Individuals in reproducing populations must survive until reproductive age and must successfully reproduce to pass on their genes to the next generation. To survive and successfully reproduce, individuals must procure energy, conserve energy whenever feasible, avoid trauma and illness, mate, and reproduce. When energy sources are scarce, and trauma avoidance and reproductive opportunities are uncertain, achieving these goals requires reinforcement by a potent reward mechanism together with a tolerance for risk. In the case of humans in a context of scarcity, uncertainty, and danger, metabolic and reward system responses promote a “faster” versus a “slower” lifestyle [3, 4], involving obtaining energy, such as eating calorically dense food; conserving energy, being physical inactive, and pursuing reproductive opportunities. A tolerance for risk is essential because many necessary activities are uncertain and involve added exposure to harm.

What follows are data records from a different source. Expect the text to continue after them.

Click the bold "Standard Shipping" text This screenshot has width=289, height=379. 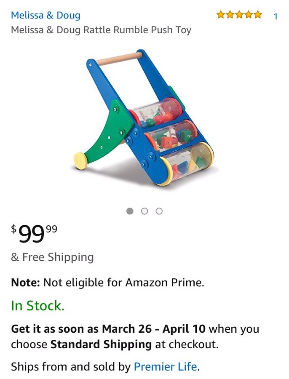(x=101, y=344)
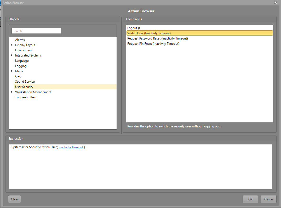Select the Environment object
The height and width of the screenshot is (208, 281).
click(x=24, y=50)
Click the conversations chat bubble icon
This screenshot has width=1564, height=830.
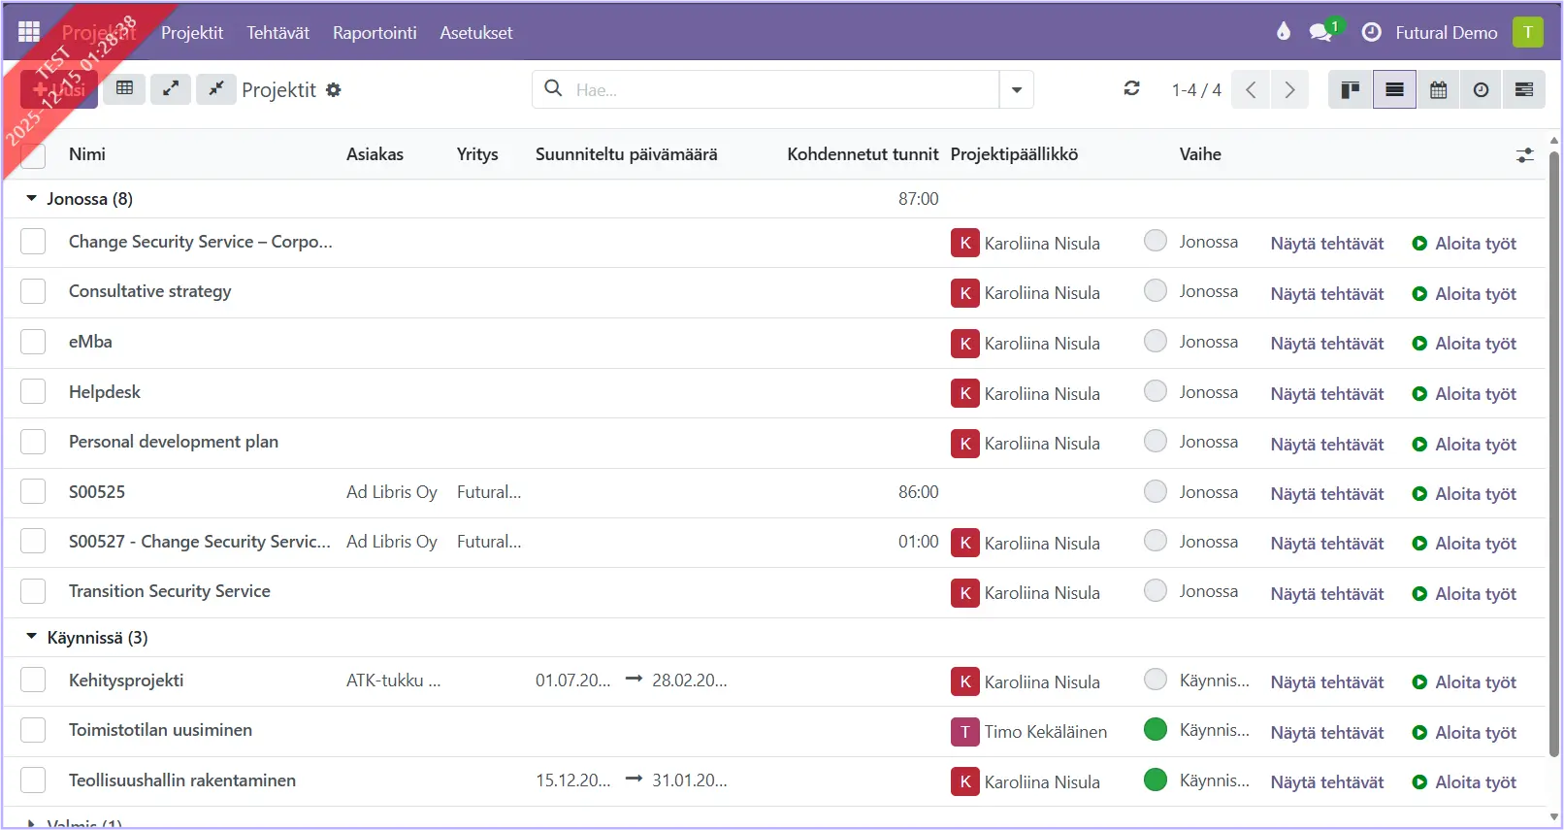(1320, 32)
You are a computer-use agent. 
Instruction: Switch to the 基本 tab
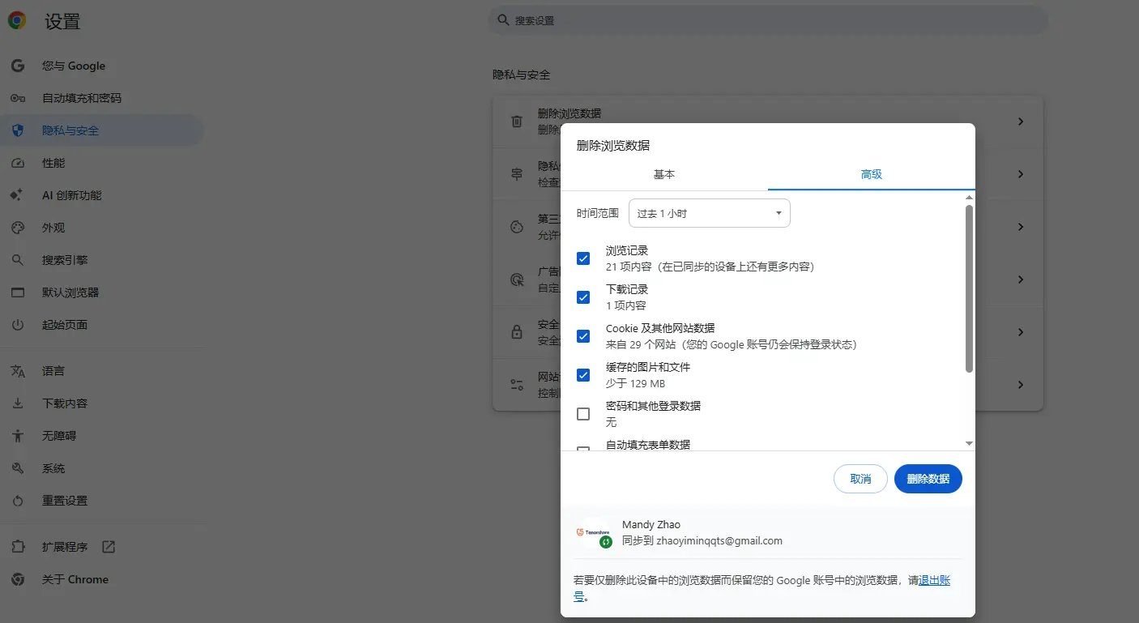pos(664,174)
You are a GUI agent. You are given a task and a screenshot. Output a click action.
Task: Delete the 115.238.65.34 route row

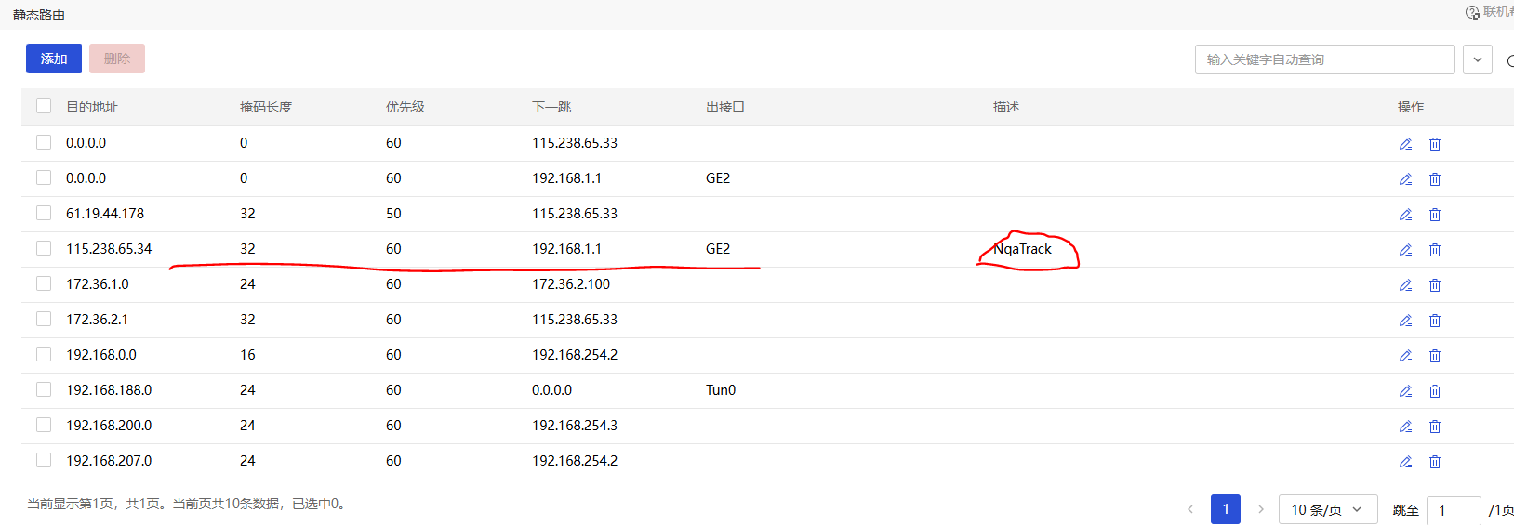pos(1435,250)
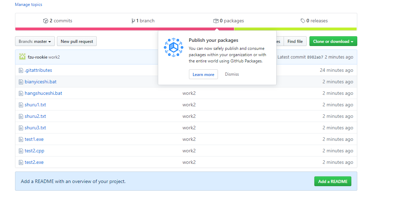
Task: Click the packages box icon
Action: click(216, 21)
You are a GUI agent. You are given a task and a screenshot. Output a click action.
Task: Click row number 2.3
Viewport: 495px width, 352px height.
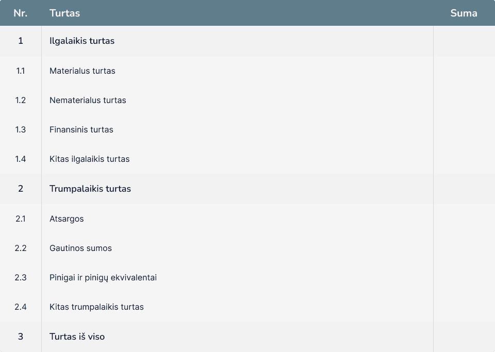[21, 278]
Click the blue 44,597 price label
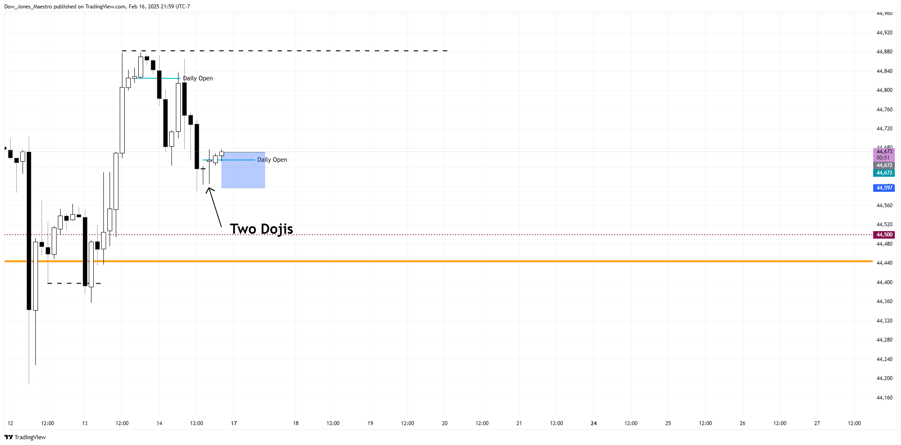Screen dimensions: 901x445 point(884,188)
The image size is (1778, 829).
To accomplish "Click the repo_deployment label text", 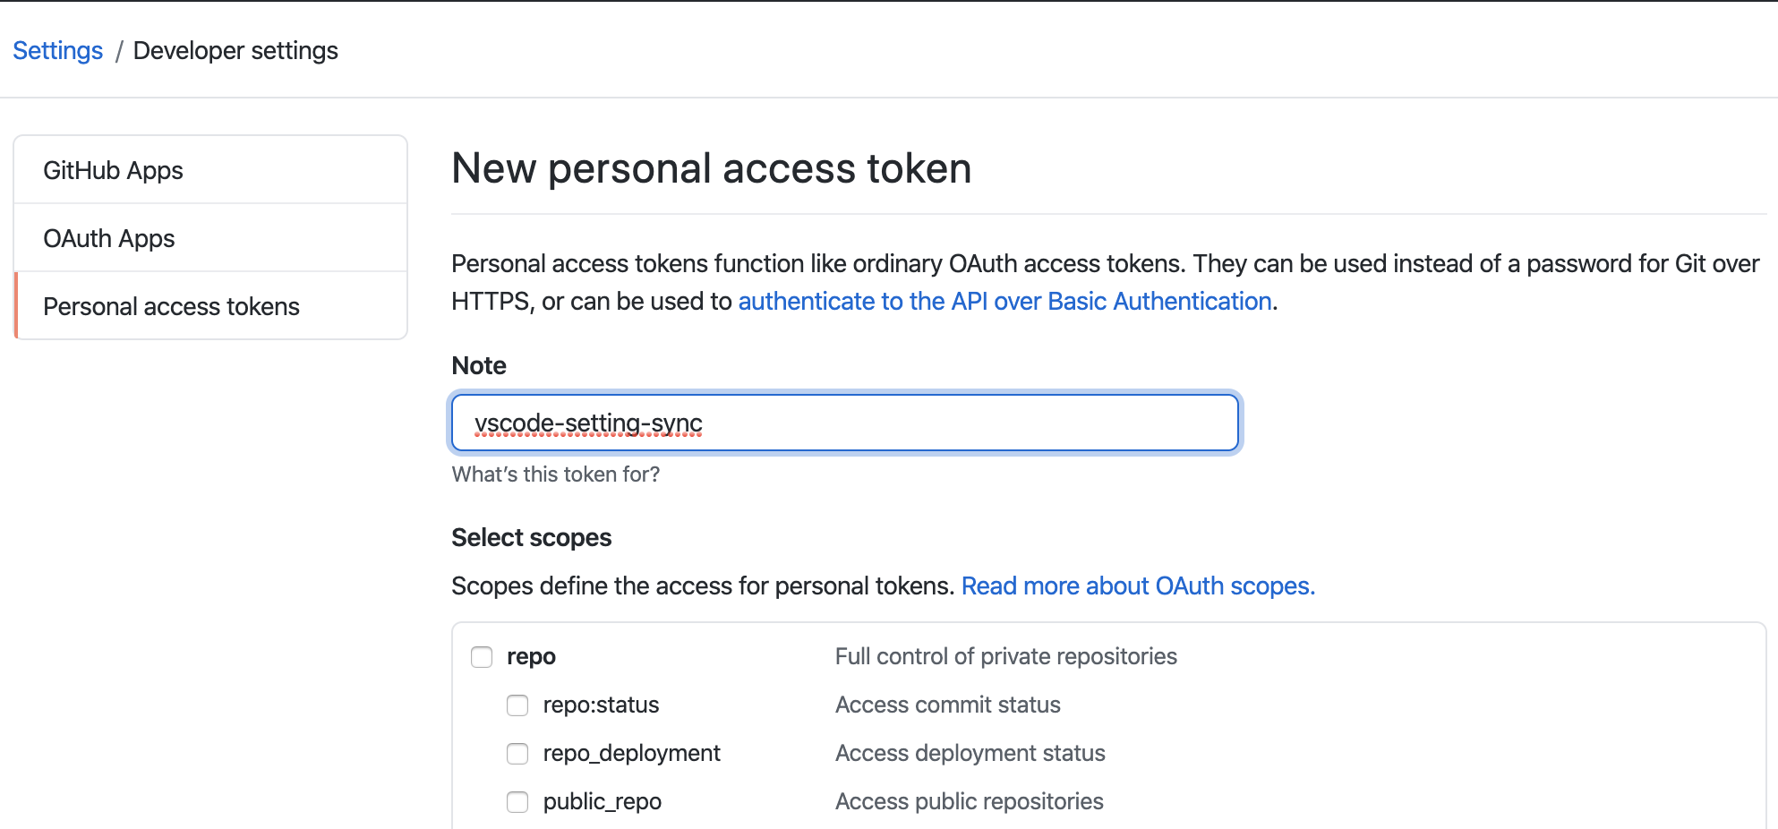I will (x=631, y=753).

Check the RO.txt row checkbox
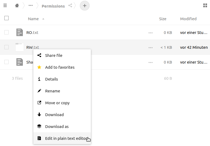6,32
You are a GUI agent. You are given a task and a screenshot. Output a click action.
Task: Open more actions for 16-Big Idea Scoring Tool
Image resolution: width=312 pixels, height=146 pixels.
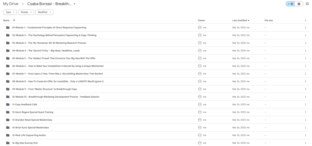(305, 143)
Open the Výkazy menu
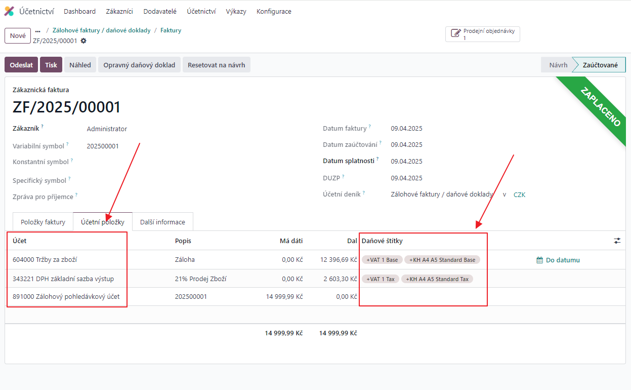631x390 pixels. point(236,12)
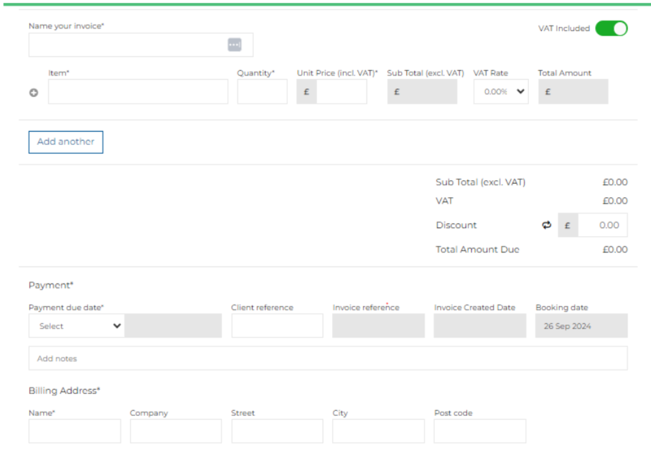Select the Company input field
Viewport: 651px width, 449px height.
[176, 431]
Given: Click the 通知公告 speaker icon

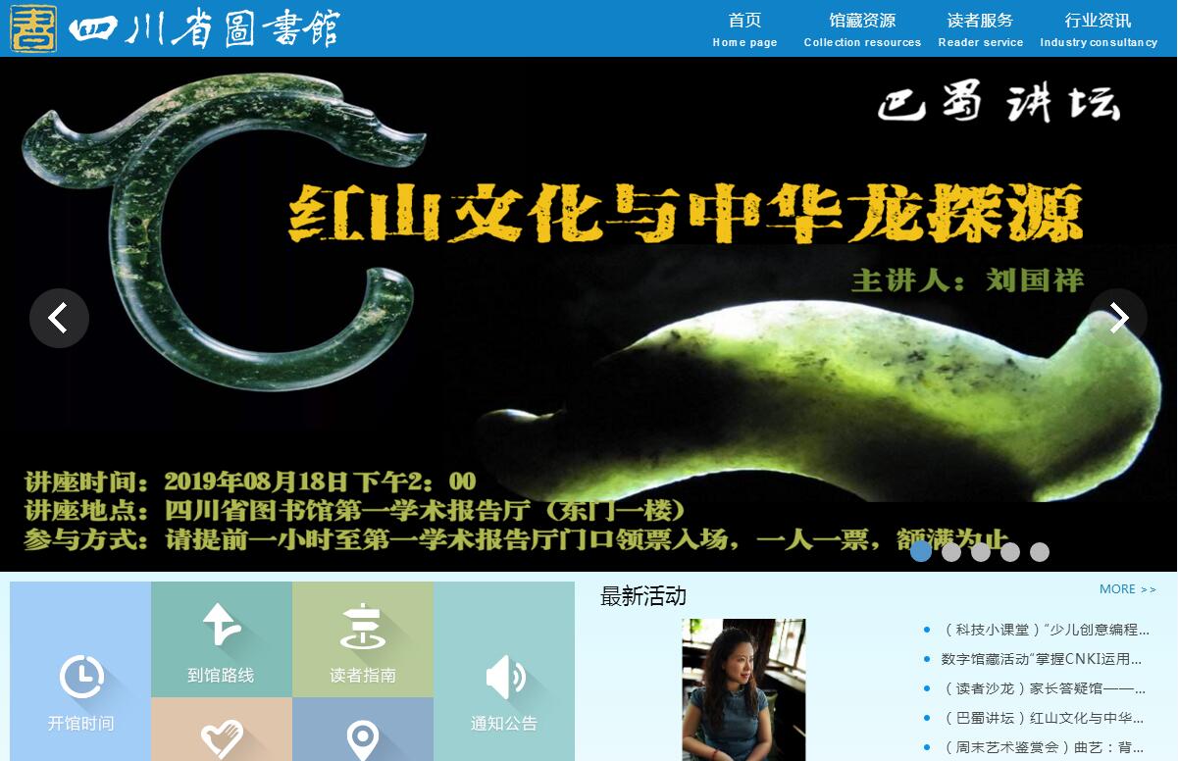Looking at the screenshot, I should point(504,678).
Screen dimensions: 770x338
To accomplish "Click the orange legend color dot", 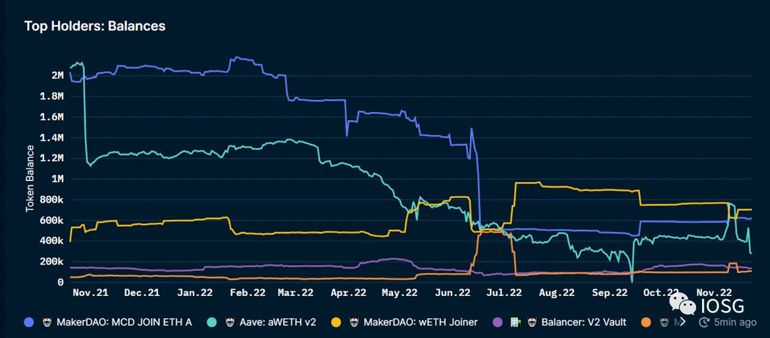I will (x=646, y=322).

However, in resource-rich environments, plenty, certainty, and safety have replaced scarcity, danger, and uncertainty. Obtaining and conserving energy no longer requires eating as much calorically dense food as possible or avoiding unnecessary physical exertion. Obesity no longer puts humans at greater risk of predation. Yet Individuals still experience reward response from obtaining and conserving energy, due to the persistence of evolutionarily favorable “thrifty genotypes” (i.e., genetic disposition to be metabolically efficient), and “thrifty phenotypes” (i.e., phenotype of metabolic efficiency induced by fetal scarcity). Further, people survive longer in resource-rich environments, which magnifies the adverse health impacts of energy excess, because myocardial infarctions, strokes, diabetes-related complications, and obesity-related cancers occur disproportionately after reproductive age.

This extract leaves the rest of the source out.